Lemma 72.15.2. Let $S$ be a scheme. Let $f : X \to Y$ be a morphism of algebraic spaces over $S$. Assume that

$Y$ is locally Noetherian,

$X$ and $Y$ are integral algebraic spaces,

$f$ is dominant, and

$f$ is locally of finite type.

If $x \in |X|$ and $y \in |Y|$ are the generic points, then

\[ \dim (X) \leq \dim (Y) + \text{transcendence degree of }x/y. \]

If $f$ is proper, then equality holds.

**Proof.**
Recall that $|X|$ and $|Y|$ are irreducible sober topological spaces, see discussion following Definition 72.4.1. Thus the fact that $f$ is dominant means that $|f|$ maps $x$ to $y$. Moreover, $x \in |X|$ is the unique point at which the local ring of $X$ has dimension $0$, see Decent Spaces, Lemma 68.20.1. By Morphisms of Spaces, Lemma 67.35.1 we see that the dimension of the local ring of $X$ at any point $x' \in |X|$ is at most the dimension of the local ring of $Y$ at $y' = f(x')$ plus the transcendence degree of $x/y$. Since the dimension of $X$, resp. dimension of $Y$ is the supremum of the dimensions of the local rings at $x'$, resp. $y'$ (Properties of Spaces, Lemma 66.10.3) we conclude the inequality holds.

Assume $f$ is proper. Let $V \subset Y$ be a nonempty quasi-compact open subspace. If we can prove the equality for the morphism $f^{-1}(V) \to V$, then we get the equality for $X \to Y$. Thus we may assume that $X$ and $Y$ are quasi-compact.
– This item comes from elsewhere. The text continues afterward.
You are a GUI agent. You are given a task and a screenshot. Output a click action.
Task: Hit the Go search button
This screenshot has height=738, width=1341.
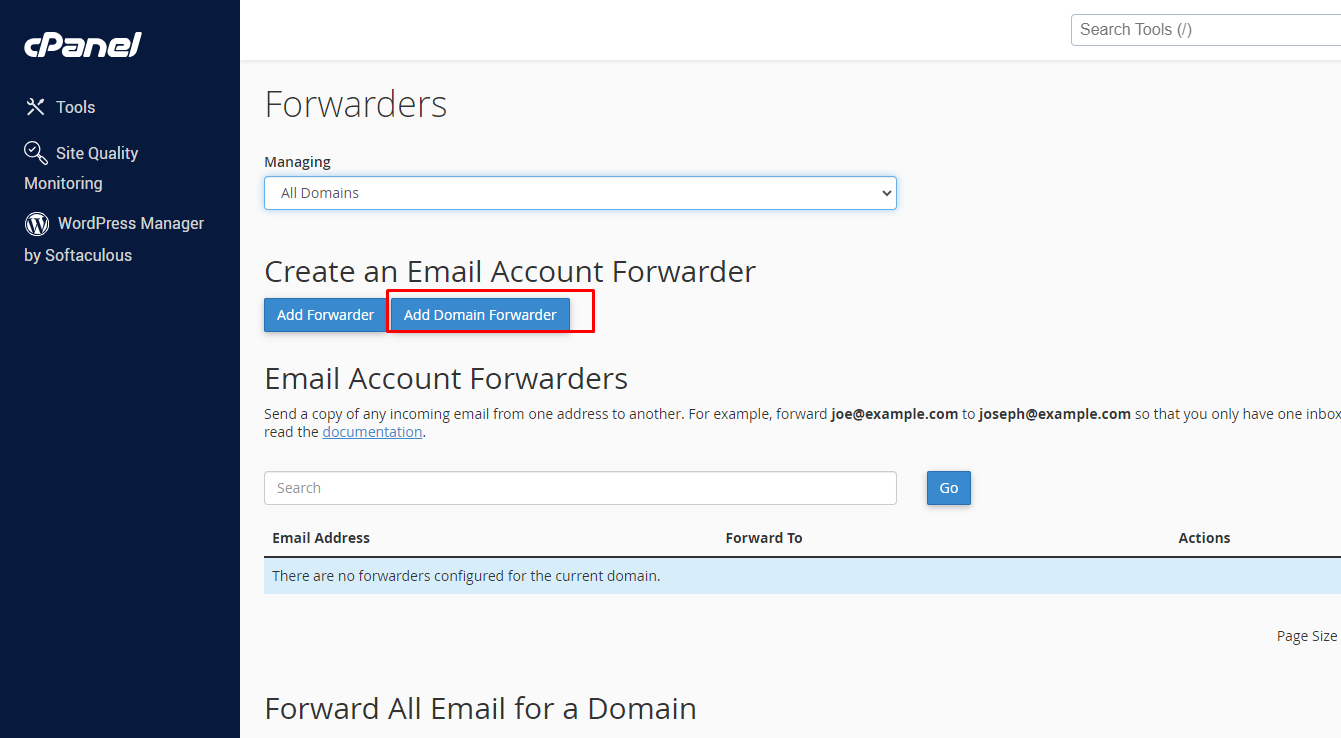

Observe that $X$ is quasi-separated as a locally Noetherian decent algebraic space, see Decent Spaces, Lemma 68.14.1. Thus we may choose $Y' \to Y$ finite surjective where $Y'$ is a scheme, see Limits of Spaces, Proposition 70.16.1. After replacing $Y'$ by a suitable closed subscheme, we may assume $Y'$ is integral, see for example the more general Lemma 72.8.5. By the same lemma, we may choose a closed subspace $X' \subset X \times _ Y Y'$ such that $X'$ is integral and $X' \to X$ is finite surjective. Now $X'$ is also locally Noetherian (Morphisms of Spaces, Lemma 67.23.5) and we can use Limits of Spaces, Proposition 70.16.1 once more to choose a finite surjective morphism $X'' \to X'$ with $X''$ a scheme. As before we may assume that $X''$ is integral. Picture

\[ \xymatrix{ X'' \ar[d] \ar[r] & X \ar[d]^ f \\ Y' \ar[r] & Y } \]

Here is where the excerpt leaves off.